Our results should be interpreted in the context of several limitations. First, this analysis addresses intermediate outcomes, and does not provide unit costs per new HIV diagnosis, per person linked to care or per year of life saved; however, we expect to provide these costs in subsequent analyses. Also, given that home-based and mobile testing activities occurred simultaneously during the intensive HIV testing campaigns, the extent to which each activity impacted the efforts of the other is not known; and, the number of persons tested via mobile and home-based activities would be different should the approaches be implemented separately and sequentially. In addition, subsequent rounds of testing in BCPP communities used a different staffing and implementation model, where smaller teams of three to six testing counselors were assigned to each community continuously. We did not conduct an economic analysis of this subsequent round of testing because, having undergone the initial intensive HIV testing campaign activities, those communities would not provide grounds for a comparison of outcomes. However, the total labor costs of the testing efforts in the subsequent rounds ought to be similar to those presented here because the initial two larger teams of testing counselors were divided amongst the 15 intervention communities of the BCPP. Further, given the straightforwardness of this analysis, exploring the effects of potential variations in the input costs would not provide further insights nor measure the robustness of the results, and alternative scenarios analyses were presented in lieu of sensitivity analyses. Lastly, the comprehensive door-to-door home-based assessments conferred the additional benefit of finding already-tested HIV positive persons not on treatment or lost to follow-up, and of linking them to care; these outcomes were not considered in the present analysis.
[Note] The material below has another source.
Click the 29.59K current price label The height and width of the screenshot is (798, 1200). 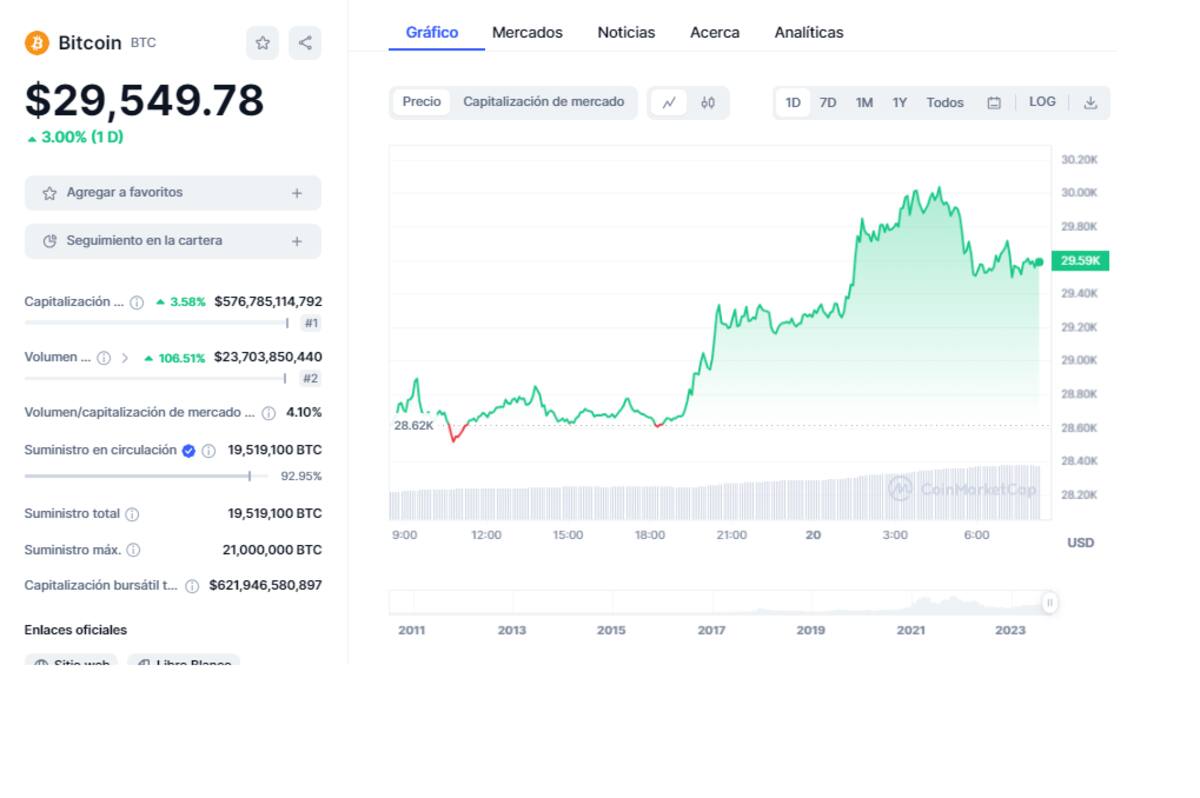coord(1080,261)
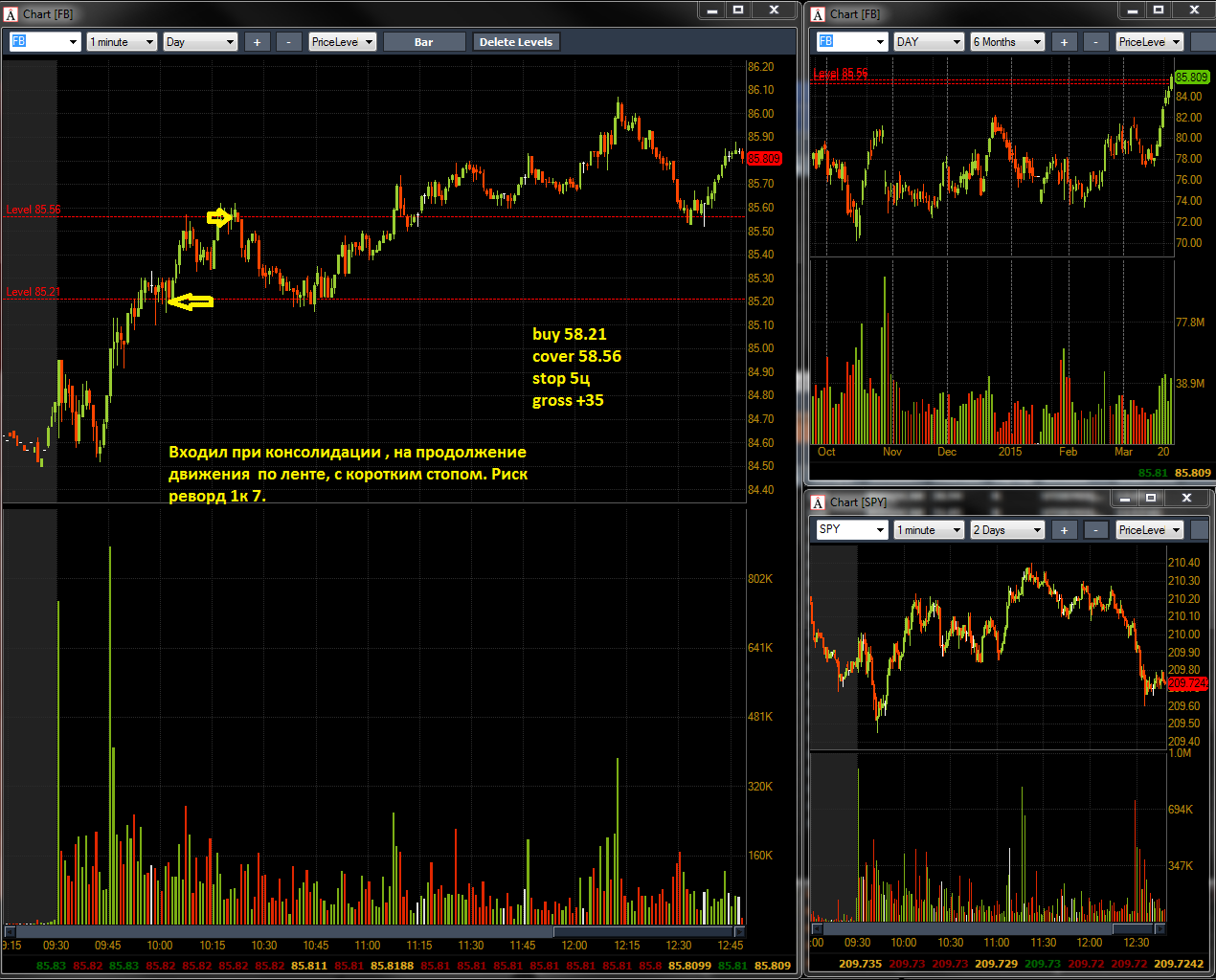This screenshot has width=1216, height=980.
Task: Open the SPY symbol combo box
Action: point(851,530)
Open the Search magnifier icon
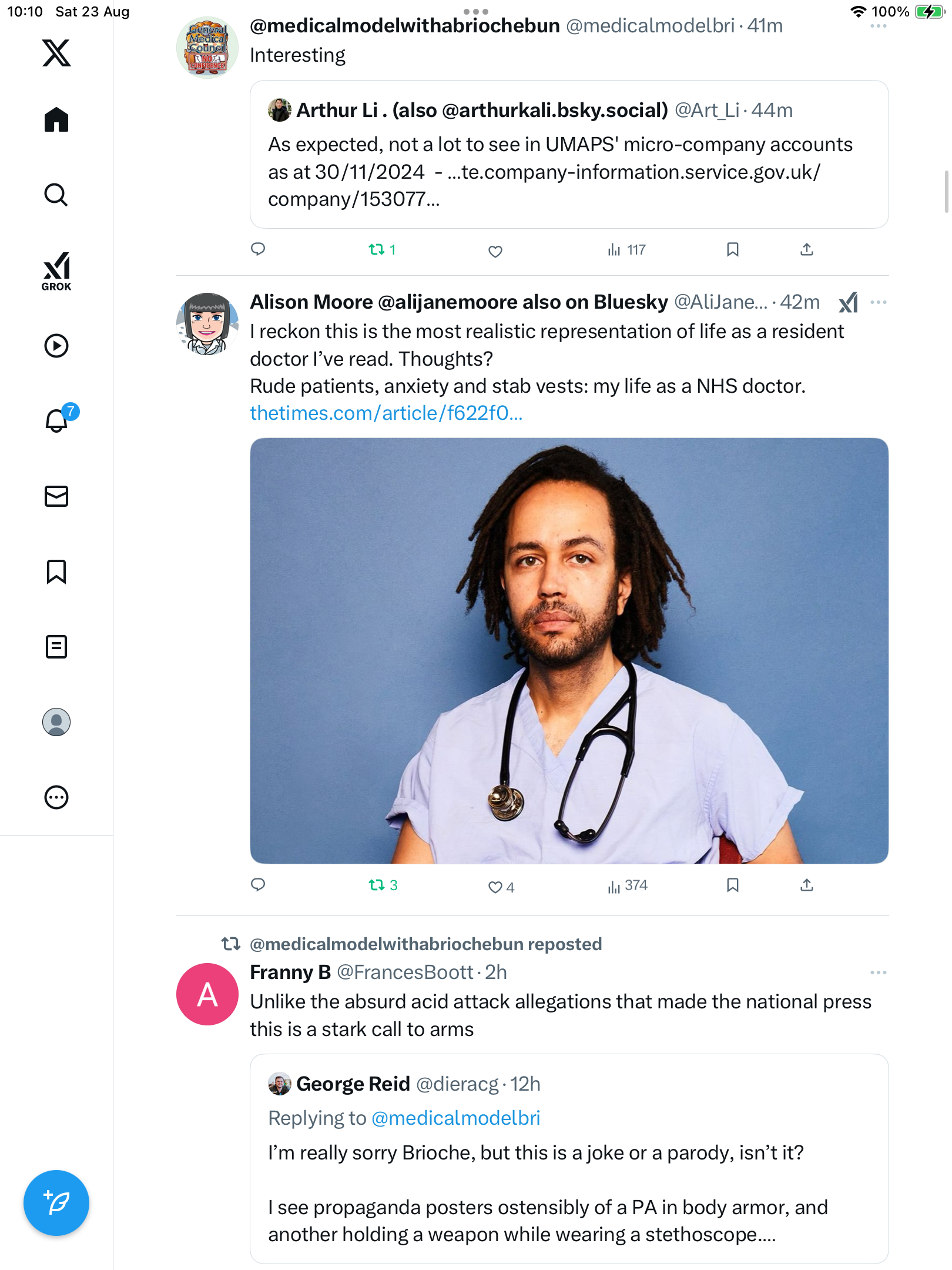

Efforts and resources required to raise the level of knowledge of HIV status likely depend on the baseline level of knowledge, with decreasing marginal returns to scale. At baseline, knowledge of HIV-positive status across the 11 communities was 79%, which is high relative to other countries [4]. In home-based testing, 32% of clients assessed were not eventually tested, a majority of whom provided documentation of their serostatus (ART pill bottle, appointment card, or recent proof of a negative test). Settings where knowledge of HIV status is lower than that exhibited in this study may have a lower cost per test and positive test because a greater proportion of clients assessed would be eligible for testing. At time of writing, data on the increase in knowledge of HIV status in BCPP communities are under evaluation and a comprehensive analysis is forthcoming.

Conclusion

The cost of intensive HIV testing campaigns across 11 communities in Botswana, including mobilization, home-based testing, and mobile testing, is approximately $100,000 for a rural community averaging 6000 residents, and $44 per person tested. Labor is the largest cost component and attention should be brought to staffing models in order to minimize overall costs. In areas of high HIV prevalence and high treatment coverage, the cost of untargeted home-based testing may be inflated by the efforts required to assess the testing eligibility of clients who are HIV-positive and on ART. Relative to untargeted home-based testing, clients who self-select to approach a mobile testing venue are more likely to be eligible for testing, thereby spending less resources per person tested. Combined, home-based and mobile testing are effective case finding approaches for reaching those who tend not to access health facilities. This study provides detailed resource requirements that can be used to support program managers in governments and NGOs with their budgeting and decision-making process for implementing the community-based HIV testing interventions needed to increase HIV case finding and close the gap by reaching the remaining PLHIV who are unaware of their status.